=== Exercise data ===

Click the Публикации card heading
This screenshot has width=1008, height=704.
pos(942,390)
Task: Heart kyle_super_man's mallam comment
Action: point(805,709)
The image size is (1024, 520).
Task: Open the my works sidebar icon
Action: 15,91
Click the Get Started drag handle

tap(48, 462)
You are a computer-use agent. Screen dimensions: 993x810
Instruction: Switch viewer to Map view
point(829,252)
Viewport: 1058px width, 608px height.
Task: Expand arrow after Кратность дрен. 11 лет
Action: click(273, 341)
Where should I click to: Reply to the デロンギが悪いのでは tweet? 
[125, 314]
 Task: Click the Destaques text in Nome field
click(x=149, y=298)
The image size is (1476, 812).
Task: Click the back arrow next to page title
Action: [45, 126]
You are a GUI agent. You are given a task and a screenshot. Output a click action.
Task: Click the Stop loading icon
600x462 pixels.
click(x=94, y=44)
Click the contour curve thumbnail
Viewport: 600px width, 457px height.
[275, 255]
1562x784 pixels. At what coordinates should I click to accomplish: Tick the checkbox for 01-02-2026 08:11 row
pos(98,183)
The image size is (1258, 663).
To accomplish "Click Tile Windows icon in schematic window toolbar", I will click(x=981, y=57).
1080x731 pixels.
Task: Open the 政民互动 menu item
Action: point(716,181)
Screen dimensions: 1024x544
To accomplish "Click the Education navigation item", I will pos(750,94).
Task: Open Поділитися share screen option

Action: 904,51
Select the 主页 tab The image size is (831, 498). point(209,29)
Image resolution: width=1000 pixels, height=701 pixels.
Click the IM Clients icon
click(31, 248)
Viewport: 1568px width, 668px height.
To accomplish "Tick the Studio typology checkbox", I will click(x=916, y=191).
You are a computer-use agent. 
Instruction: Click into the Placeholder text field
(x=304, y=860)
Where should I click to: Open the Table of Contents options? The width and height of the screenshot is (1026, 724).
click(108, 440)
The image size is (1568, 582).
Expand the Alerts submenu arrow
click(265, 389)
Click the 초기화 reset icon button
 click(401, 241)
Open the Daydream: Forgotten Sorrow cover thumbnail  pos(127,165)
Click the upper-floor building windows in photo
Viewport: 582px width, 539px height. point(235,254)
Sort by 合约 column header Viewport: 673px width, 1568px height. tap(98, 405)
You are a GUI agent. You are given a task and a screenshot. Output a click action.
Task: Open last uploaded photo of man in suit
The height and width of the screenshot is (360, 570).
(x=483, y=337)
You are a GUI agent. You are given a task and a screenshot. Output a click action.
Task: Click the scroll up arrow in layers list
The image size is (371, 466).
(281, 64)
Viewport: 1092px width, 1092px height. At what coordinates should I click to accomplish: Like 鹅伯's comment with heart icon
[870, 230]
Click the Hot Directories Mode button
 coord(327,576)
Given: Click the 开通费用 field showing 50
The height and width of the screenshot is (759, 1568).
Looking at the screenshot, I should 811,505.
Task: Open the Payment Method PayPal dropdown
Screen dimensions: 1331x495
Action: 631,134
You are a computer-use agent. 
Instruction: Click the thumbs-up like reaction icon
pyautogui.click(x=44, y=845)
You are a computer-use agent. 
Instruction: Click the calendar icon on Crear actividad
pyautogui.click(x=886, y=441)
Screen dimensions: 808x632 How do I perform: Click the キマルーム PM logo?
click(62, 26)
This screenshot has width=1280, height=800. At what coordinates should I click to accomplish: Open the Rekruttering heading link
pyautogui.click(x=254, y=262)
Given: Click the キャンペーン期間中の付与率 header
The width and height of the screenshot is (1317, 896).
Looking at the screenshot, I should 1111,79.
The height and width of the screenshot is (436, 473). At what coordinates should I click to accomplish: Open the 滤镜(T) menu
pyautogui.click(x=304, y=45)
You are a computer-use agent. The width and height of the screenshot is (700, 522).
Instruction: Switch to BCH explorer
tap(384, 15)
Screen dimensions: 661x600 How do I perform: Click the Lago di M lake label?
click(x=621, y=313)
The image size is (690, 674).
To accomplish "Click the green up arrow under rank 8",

===

### [Task statement]
Print every entry exactly.

### [Problem solution]
Click the Публикации card heading
This screenshot has width=1008, height=704.
pos(942,390)
Task: Heart kyle_super_man's mallam comment
Action: point(805,709)
The image size is (1024, 520).
Task: Open the my works sidebar icon
Action: 15,91
Click the Get Started drag handle

tap(48, 462)
You are a computer-use agent. Screen dimensions: 993x810
Instruction: Switch viewer to Map view
point(829,252)
Viewport: 1058px width, 608px height.
Task: Expand arrow after Кратность дрен. 11 лет
Action: click(273, 341)
Where should I click to: Reply to the デロンギが悪いのでは tweet? 
[125, 314]
 Task: Click the Destaques text in Nome field
click(x=149, y=298)
The image size is (1476, 812).
Task: Click the back arrow next to page title
Action: [45, 126]
You are a GUI agent. You are given a task and a screenshot. Output a click action.
Task: Click the Stop loading icon
600x462 pixels.
click(x=94, y=44)
Click the contour curve thumbnail
Viewport: 600px width, 457px height.
[275, 255]
1562x784 pixels. At what coordinates should I click to accomplish: Tick the checkbox for 01-02-2026 08:11 row
pos(98,183)
The image size is (1258, 663).
To accomplish "Click Tile Windows icon in schematic window toolbar", I will click(x=981, y=57).
1080x731 pixels.
Task: Open the 政民互动 menu item
Action: point(716,181)
Screen dimensions: 1024x544
To accomplish "Click the Education navigation item", I will pos(750,94).
Task: Open Поділитися share screen option

Action: 904,51
Select the 主页 tab The image size is (831, 498). point(209,29)
Image resolution: width=1000 pixels, height=701 pixels.
Click the IM Clients icon
click(31, 248)
Viewport: 1568px width, 668px height.
To accomplish "Tick the Studio typology checkbox", I will click(x=916, y=191).
You are a computer-use agent. 
Instruction: Click into the Placeholder text field
(x=304, y=860)
Where should I click to: Open the Table of Contents options? The width and height of the screenshot is (1026, 724).
click(108, 440)
The image size is (1568, 582).
Expand the Alerts submenu arrow
click(265, 389)
Click the 초기화 reset icon button
 click(401, 241)
Open the Daydream: Forgotten Sorrow cover thumbnail  pos(127,165)
Click the upper-floor building windows in photo
Viewport: 582px width, 539px height. point(235,254)
Sort by 合约 column header Viewport: 673px width, 1568px height. tap(98, 405)
You are a GUI agent. You are given a task and a screenshot. Output a click action.
Task: Open last uploaded photo of man in suit
The height and width of the screenshot is (360, 570).
(x=483, y=337)
You are a GUI agent. You are given a task and a screenshot. Output a click action.
Task: Click the scroll up arrow in layers list
The image size is (371, 466).
(281, 64)
Viewport: 1092px width, 1092px height. At what coordinates should I click to accomplish: Like 鹅伯's comment with heart icon
[870, 230]
Click the Hot Directories Mode button
 coord(327,576)
Given: Click the 开通费用 field showing 50
The height and width of the screenshot is (759, 1568).
Looking at the screenshot, I should 811,505.
Task: Open the Payment Method PayPal dropdown
Screen dimensions: 1331x495
Action: 631,134
You are a computer-use agent. 
Instruction: Click the thumbs-up like reaction icon
pyautogui.click(x=44, y=845)
You are a computer-use agent. 
Instruction: Click the calendar icon on Crear actividad
pyautogui.click(x=886, y=441)
Screen dimensions: 808x632 How do I perform: Click the キマルーム PM logo?
click(62, 26)
This screenshot has width=1280, height=800. At what coordinates should I click to accomplish: Open the Rekruttering heading link
pyautogui.click(x=254, y=262)
Given: Click the キャンペーン期間中の付与率 header
The width and height of the screenshot is (1317, 896).
Looking at the screenshot, I should 1111,79.
The height and width of the screenshot is (436, 473). At what coordinates should I click to accomplish: Open the 滤镜(T) menu
pyautogui.click(x=304, y=45)
You are a computer-use agent. The width and height of the screenshot is (700, 522).
Instruction: Switch to BCH explorer
tap(384, 15)
Screen dimensions: 661x600 How do I perform: Click the Lago di M lake label?
click(x=621, y=313)
The image size is (690, 674).
To accomplish "Click the green up arrow under rank 8",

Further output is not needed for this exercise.